- Task instructions:
A) In the draft review reply, what does the writer intend to replace group with?
B) Translate this sentence from the draft review reply into French: "The rationale for the current ordering was to make it alphabetical, but you are right, whatever we do it would look better if they were consistent with 10.1."
C) Write the next part of the draft review reply, picking up after its last line.

In terms of the ordering, I did think about ordering schemes for the 
elements, and the reason I went for an alphabetical ordering was to 
choose an arbitrary ordering of something which doesn't matter.

You suggest the ordering import, units, component, group, connection, 
although I know of people who prefer very different orderings. Perhaps 
keeping things like this alphabetical might be the safest approach from 
the point of view of producing an uncontroversial draft.

> - Section 5: for consistency, you might want to consider having "... local
> name component..." rather than "... local name equal to component..." (see
> 2.4.4.a). If you were to go ahead with it, then it should also be done in
> the rest of the document (i.e. Sections 6-17).
>   
I have now changed the 'equal to component' to 
<literal>component</literal> in my draft version.
> - Section 5.1.2: not critical/essential, but I would again personally have
> the order c, a and b.
>   
or we could alphabetise this one properly - I guess that the MathML 
entry should be sorted as 'm', then units, then variable. I am now 
assuming that you mean the order is not critical, and not the section 
itself?

BTW, the text is supposed to mean that the order in the CellML Infoset 
is not important.
I don't think "... MAY contain zero or more specific information item 
children, each of which MUST be of one of the following types ..." could 
be interpreted as requiring that all of one type of children must appear 
before the first of the next type of child, but perhaps I am missing 
something.

> - Section 6.1.2.a: as for Section 2.4.4.a (see above), it might be good to
> emphasize the different values (here "in", "out" and "none") that a
> particular (here "public_interface") may have. Again, there are other places
> where this also applies (i.e. 6.1.2.b, 12.1.1, 16.1.2, 18.3.1.c, 18.3.4,
> 18.4.10, 18.6.2, 18.6.3.c.i-iv and maybe others that I might have missed!).
>   
Yes, I agree with going through and marking all literals as such, 
although I am not going to do this right now, because, especially in the 
case of 'in' and 'out', this is something which is changed completely in 
other draft versions out there.
> - Section 10.1.1: if only encapsulation grouping is to be supported (dixit
> your mapping document), we might then allow one and only one
> relationship_ref element (rather than one or more of them).
>   
I actually intend to put forward a draft in which relationship_ref is 
deleted altogether, and group is replaced with encapsulation.
> - Sections 11 & 12: shouldn't those sections be swapped, so that
> relationship_ref elements are discussed before component_ref elements (i.e.
> the order in which they are introduced in Section 10.1)?
>   
The rationale for the current ordering was to make it alphabetical, but 
you are right, whatever we do it would look better if they were 
consistent with 10.1.
> - Section 12.1.1: you make a reference to the fact that the relationship
> attribute "MUST either take the value encapsulation or containment".
> However, in your mapping document, you mention that "containment [is] not in
> this draft version [and that] this needs further discussion".
>   
Good catch, I have updated the mapping document to clarify.
> - Section 13.1.2: the formatting is not consistent with say 10.1. One might
> expect a list, as well as a reference to Sections 14 and 15.
>   
Fixed in my draft version.

Entries on where items appear
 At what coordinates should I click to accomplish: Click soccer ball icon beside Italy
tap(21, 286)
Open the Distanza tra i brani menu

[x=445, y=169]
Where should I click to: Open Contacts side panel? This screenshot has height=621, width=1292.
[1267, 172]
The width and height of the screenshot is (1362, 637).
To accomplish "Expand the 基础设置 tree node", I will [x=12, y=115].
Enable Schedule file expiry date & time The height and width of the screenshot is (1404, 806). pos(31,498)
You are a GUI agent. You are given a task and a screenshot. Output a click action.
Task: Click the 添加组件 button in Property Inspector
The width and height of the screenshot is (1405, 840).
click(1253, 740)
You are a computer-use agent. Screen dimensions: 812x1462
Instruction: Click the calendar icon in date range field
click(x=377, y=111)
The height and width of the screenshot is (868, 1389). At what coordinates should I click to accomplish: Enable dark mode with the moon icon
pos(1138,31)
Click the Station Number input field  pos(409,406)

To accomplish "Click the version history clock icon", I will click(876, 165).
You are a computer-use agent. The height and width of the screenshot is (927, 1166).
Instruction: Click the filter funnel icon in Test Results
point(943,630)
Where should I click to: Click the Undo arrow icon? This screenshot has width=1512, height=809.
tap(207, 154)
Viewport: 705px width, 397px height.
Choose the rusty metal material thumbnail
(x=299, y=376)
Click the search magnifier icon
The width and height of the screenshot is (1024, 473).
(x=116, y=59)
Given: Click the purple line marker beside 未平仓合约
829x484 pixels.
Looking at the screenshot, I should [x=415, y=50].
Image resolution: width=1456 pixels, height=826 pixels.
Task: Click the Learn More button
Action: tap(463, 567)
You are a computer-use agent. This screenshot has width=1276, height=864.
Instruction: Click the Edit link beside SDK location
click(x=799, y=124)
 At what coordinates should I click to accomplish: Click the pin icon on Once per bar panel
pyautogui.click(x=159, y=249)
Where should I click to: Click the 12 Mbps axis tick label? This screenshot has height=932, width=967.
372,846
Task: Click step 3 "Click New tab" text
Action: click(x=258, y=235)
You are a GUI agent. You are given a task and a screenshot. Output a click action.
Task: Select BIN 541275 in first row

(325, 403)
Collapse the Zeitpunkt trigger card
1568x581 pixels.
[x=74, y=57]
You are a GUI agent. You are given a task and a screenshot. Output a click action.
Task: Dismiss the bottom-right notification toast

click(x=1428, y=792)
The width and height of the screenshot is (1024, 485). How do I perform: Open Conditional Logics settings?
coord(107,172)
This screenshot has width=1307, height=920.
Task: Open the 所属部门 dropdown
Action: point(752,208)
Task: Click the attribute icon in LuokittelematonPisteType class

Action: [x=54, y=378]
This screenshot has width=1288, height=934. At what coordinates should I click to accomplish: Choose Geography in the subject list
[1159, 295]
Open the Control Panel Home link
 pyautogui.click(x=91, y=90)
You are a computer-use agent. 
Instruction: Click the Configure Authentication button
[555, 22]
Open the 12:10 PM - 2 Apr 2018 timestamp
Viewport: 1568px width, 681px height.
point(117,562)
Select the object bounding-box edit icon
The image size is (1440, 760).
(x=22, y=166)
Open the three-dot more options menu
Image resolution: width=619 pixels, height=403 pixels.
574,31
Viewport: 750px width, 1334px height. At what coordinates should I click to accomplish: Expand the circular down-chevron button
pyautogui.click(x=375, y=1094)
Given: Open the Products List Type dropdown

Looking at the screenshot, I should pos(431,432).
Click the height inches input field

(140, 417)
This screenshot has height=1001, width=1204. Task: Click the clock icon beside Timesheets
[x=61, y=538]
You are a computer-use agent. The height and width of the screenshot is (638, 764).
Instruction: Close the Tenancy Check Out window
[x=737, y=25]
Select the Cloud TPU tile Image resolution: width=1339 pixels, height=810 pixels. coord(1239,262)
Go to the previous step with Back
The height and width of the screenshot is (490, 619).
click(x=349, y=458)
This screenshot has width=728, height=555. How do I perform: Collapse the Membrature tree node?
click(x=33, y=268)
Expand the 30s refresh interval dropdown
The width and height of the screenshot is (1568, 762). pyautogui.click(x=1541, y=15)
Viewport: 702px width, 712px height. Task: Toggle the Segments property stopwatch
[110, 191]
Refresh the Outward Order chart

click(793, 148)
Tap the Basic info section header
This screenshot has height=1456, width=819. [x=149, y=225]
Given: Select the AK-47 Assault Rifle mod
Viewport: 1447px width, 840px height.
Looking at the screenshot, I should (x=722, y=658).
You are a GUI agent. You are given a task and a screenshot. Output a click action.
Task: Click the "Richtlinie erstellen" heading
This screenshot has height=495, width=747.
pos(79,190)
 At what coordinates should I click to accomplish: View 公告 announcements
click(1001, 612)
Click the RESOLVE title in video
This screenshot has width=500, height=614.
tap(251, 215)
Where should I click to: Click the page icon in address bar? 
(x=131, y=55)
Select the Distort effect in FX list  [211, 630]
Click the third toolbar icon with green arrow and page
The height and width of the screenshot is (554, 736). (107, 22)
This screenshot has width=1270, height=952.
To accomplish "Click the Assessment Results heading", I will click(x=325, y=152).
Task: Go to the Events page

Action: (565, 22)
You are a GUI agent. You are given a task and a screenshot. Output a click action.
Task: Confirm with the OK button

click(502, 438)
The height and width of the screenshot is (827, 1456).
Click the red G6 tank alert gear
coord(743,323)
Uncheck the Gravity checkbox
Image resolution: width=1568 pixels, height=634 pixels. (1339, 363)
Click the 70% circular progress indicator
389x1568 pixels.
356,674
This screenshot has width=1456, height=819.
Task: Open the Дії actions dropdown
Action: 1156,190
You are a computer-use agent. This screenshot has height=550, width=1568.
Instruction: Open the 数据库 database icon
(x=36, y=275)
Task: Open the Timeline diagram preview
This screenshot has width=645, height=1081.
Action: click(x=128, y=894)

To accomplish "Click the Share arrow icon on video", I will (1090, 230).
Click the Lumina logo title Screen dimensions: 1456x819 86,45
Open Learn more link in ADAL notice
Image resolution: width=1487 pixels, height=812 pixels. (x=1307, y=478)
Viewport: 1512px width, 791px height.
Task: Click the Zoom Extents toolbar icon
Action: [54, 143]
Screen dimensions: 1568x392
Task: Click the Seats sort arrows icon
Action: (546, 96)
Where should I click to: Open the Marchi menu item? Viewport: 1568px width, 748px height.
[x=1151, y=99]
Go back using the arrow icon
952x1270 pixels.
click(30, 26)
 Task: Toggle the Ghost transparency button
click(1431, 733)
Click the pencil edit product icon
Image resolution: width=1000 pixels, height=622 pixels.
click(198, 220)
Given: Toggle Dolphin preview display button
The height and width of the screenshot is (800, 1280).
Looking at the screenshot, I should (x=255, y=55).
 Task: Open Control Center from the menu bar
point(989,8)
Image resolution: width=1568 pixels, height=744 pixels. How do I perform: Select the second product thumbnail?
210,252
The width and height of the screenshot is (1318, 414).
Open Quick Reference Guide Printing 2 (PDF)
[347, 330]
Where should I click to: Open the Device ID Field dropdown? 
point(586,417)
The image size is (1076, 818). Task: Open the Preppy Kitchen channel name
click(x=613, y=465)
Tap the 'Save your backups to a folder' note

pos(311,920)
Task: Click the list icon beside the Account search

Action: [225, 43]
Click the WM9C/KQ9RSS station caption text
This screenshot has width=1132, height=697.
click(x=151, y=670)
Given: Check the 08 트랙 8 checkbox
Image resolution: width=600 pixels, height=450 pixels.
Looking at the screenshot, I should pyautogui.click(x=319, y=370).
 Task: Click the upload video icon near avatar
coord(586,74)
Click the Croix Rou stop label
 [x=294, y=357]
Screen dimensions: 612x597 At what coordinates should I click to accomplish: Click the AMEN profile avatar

- Solved tasks:
A) Encapsulation.

B) La raison de l'ordre actuel était de le rendre alphabétique, mais vous avez raison : quoi que nous fassions, ce serait mieux s'ils étaient cohérents avec 10.1.

C)
> - Section 16.1.1: lack of consistency. You have "... the value of the name
> attribute MUST NOT be identical to the name attribute of any other units
> element child of that model element..." while in Section 6.1.1.a you have
> "... The value of the name attribute MUST NOT be identical to the name
> attribute on any sibling variable element." In other words, in one case you
> refer to the child of a parent element while in another you refer to sibling
> elements.
>   
I think that sibling elements are semantically the same thing as the 
other child elements of the parent element, so can be used 
interchangeably depending on which one is the least unwieldy in the context.

In 6.1.1.a, variable element information items can only occur as a child 
of a component element information item, and so there is no need to 
mention the component element information item. It is therefore in the 
interest of brevity to not mention the component and use the word sibling.

In 16.1.1, we have to reference the parent element already, because the 
exact scope in which unit names must be identical depends on the parent. 
Because we already have made reference to the parent element, it seems 
to make sense to discuss the other children of that parent (although 
perhaps there is still a wording that would be just as readable based on 
the concept of sibling elements).

> - Section 16.1.3: for consistency, you may want to rephrase "A units element
> MAY contain one or more unit element children" to "A units element MAY
> contain one or more unit elements" (see Section 10.1.1 for example)?
>   
It looks like 10.1.1 is the only case which says elements instead of 
element children. I think it is slightly more clear to say contain ... 
children.

> - Section 18.1.5: typo: "It is noted..." and not "Its is noted..."
>   
Thanks, fixed that.
> - Section 18.2.2: typo: should it read "In all other cases, [a variable
> reference] SHALL consist of..."?
>   
I have now fixed this in my draft too.
> - Section 18.3.1.c: to use quotes might be the way to emphasize things (see
> Sections 2.4.4.a and 6.1.2.a).
>   
I have now changed my draft to use <literal> here.
> - Section 18.3.1.c: do we really need this condition considering that you
> mention in your mapping document that "name [is] not defined for now..."?
>   
"name" is one of the loose ends which has deliberately not been tidied 
up - I plan to resolve this as part of my proposal to replace group with 
an encapsulation-only element.
> - Section 18.3.4: as for Section 18.3.1.c, maybe the reference to the name
> attribute should be dropped?
>   
Yes, when this is tidied up properly.

> - Section 18.3.4-9: should we refer to encapsulation considering that,
> again, you mention in your mapping document that "... there is a proposal to
> only support encapsulation grouping"?
>   
In the version of the specification describing the proposal, we 
certainly should tidy this up.

> - Section 18.4.5: I am not quite clear what you mean by "without regard to
> whether the variable_1 attribute of one map_variables element references the
> variable referenced by the variable_1 or variable_2 attribute of the other".
> Could you please clarify?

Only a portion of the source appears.